Other Considerations
So far, we have focused on constructing metrics, targets, capacity allocations and scheduling decisions. We now discuss other factors that go beyond the concepts introduced so far. Each of these can be modelled, analyzed, and optimized to improve efficiency. We detail some aspects of these decision-making processes.
Staffing
The staff levels required can be analyzed in a similar way that we model the demand and capacity for a queue. There is a demand for staff for operations, which the demand for each operation multiplied by the number of staff each operation requires. There is a capacity for each group of staff. That is the number of operations that they can perform each week. We can then plan the amount of capacity required to meet this demand and achieve low queue sizes. Such a system requires quite detailed information on the requirements for each procedure and for this reason we do not investigate that here. However, we note that the Waiting List Pressure can be used for skill-based routing of patients to consultants (9).
Theatre Scheduling
Here we do not schedule operations but instead determine the number of operations required to make targets. It is possible to analyze theatre occupancies and then schedule this for optimal efficiency (10). Surges using overtime can be used to help improve scheduling (11). However, there are specialist theatres within hospital trusts that are in almost continuous use. For elective operations the current bottleneck is staffing levels. There are numerous factors which provide a source of inefficiency in scheduling operations, such as the mismatch between the scheduled time of an operation and the time actually taken, which, although clinically necessary, can lead to some predictable inefficiency when scheduling.
Routing
We have discussed routing of patients using waiting list pressure. This is a robust rule used in many queueing systems (12). However, more static optimization can be considered where proportions of demand for different specialties can be referred across a trust to improve efficiency.
Demand estimation
We have used a relatively simple estimate of demand for services based on recent demands over the last 3 months. However, more advanced regression methods can be used to improve demand estimates and thus consequently improve the predictive power of formulas applied here (13). With more powerful estimation of demand, there is greater potential to plan and optimize the utilization of hospital resources.
Queueing Discipline
Certain metrics can be improved through different disciplines applied within a queue. For instance, prioritizing short operations ahead of long operations can reduce the number of people waiting in a queue (14). However, here there is a trade-off as the waiting time for those left in the queue will increase considerably. For reasons of fairness, we focus efforts on creating systems that are close to a first-come first-served discipline within each priority group.
Conclusions
In summary, this paper introduces queueing theory for managers and clinicians. We describe the basic mathematical concepts that govern the behaviour of NHS waiting lists. The implications of queueing theory are often less than intuitive, and sometimes even counterintuitive, but recognising this is an important element in recognising the scale of the problem and the scale of resource required to address it.

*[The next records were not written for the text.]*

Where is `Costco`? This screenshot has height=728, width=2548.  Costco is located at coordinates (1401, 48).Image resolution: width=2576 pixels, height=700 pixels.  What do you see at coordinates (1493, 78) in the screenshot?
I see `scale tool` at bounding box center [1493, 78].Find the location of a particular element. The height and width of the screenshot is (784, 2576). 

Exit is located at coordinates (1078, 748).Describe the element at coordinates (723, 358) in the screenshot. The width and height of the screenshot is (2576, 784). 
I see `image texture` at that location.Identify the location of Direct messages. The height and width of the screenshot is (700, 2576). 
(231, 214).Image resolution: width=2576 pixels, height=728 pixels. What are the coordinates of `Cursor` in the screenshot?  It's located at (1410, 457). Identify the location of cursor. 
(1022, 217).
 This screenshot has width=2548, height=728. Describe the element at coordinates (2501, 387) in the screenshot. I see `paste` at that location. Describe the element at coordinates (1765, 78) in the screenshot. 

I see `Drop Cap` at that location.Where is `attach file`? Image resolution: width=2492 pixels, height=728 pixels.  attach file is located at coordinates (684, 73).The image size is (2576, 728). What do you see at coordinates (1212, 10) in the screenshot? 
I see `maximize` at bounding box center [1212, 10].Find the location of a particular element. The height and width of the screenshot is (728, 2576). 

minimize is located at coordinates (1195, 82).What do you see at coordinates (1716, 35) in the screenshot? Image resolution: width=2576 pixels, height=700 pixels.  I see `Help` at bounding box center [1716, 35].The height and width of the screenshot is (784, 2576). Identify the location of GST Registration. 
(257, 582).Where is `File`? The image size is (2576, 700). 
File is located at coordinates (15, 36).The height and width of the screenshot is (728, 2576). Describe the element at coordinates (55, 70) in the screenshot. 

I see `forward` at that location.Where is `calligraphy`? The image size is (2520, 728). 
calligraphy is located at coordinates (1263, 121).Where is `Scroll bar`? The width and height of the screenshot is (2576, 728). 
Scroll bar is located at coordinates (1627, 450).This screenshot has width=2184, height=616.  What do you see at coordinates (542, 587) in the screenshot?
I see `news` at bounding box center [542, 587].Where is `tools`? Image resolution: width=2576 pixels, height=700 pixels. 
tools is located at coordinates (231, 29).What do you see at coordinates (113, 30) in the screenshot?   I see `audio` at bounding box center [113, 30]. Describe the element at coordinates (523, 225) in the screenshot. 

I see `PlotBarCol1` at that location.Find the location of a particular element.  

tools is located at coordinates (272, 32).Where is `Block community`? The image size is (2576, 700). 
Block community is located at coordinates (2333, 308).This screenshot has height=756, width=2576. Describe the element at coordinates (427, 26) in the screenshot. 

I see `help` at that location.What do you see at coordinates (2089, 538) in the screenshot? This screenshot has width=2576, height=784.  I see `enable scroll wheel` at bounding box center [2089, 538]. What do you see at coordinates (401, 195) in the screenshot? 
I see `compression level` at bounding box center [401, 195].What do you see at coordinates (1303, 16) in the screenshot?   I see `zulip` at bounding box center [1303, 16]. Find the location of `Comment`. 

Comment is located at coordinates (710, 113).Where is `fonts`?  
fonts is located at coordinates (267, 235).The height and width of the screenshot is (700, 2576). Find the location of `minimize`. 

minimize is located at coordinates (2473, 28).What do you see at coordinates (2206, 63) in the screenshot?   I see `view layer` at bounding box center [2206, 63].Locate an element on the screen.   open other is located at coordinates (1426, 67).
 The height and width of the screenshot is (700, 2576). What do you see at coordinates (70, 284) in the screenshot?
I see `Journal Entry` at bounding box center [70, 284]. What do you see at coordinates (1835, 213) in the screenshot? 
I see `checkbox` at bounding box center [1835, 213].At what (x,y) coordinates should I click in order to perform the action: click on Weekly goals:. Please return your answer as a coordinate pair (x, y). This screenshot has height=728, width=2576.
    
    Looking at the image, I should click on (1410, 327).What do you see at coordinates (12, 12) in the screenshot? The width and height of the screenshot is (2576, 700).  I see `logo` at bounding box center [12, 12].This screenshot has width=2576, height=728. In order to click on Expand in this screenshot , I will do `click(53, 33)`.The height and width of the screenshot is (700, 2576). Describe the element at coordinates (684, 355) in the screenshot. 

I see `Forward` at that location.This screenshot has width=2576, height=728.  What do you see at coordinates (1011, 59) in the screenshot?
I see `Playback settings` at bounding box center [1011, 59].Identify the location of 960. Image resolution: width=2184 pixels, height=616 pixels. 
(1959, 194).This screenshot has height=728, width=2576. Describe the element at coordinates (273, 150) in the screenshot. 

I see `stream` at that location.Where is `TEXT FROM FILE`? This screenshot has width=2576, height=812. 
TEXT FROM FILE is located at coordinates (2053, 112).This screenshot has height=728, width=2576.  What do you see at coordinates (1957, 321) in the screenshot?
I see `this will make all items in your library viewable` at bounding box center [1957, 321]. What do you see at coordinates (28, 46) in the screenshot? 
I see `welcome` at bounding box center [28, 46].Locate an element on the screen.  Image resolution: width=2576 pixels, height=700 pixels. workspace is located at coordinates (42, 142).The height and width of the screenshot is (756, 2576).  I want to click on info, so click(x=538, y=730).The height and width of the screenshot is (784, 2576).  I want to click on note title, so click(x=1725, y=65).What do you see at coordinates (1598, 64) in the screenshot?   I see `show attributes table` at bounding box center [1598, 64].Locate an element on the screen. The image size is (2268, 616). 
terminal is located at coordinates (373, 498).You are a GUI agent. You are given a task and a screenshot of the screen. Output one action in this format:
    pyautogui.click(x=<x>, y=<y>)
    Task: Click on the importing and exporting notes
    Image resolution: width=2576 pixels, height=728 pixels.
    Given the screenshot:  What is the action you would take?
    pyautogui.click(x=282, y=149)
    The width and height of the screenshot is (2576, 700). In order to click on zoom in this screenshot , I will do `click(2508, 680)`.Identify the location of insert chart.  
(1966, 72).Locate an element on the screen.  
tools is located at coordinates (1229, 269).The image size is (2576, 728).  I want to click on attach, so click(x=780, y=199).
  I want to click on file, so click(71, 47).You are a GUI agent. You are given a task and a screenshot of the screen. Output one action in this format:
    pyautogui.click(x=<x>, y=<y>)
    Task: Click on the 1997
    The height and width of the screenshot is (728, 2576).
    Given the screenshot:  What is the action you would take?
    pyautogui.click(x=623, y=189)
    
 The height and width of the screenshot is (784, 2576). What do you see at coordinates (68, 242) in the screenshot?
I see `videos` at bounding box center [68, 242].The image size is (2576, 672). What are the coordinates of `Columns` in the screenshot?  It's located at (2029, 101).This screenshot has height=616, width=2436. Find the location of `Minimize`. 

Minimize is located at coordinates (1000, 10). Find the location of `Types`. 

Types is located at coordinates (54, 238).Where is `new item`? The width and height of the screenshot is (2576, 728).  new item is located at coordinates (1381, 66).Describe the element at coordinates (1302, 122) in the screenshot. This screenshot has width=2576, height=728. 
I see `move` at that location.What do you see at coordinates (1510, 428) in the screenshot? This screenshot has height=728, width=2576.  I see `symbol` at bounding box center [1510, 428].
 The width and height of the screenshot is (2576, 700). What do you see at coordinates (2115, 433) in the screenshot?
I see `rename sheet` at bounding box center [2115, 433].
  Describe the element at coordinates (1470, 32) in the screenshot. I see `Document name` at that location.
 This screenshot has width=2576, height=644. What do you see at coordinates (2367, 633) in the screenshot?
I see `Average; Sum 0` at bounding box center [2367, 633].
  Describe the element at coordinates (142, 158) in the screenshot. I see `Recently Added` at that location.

The use of targets for waiting lists for NHS lists is appropriate. However, there must be mechanisms in place to understand how to achieve these targets. To this end, we would advocate the need for national standards for assessing and managing waiting lists. By analogy, medical trials require strict standards of case and must be demonstrably effective with a high level of statistical precision. Given the equal importance of waiting times on health outcomes, it is a reasonable aim that waiting lists are managed with comparably rigorous standards.
Data Availability
All data produced in the present work are contained in the manuscript.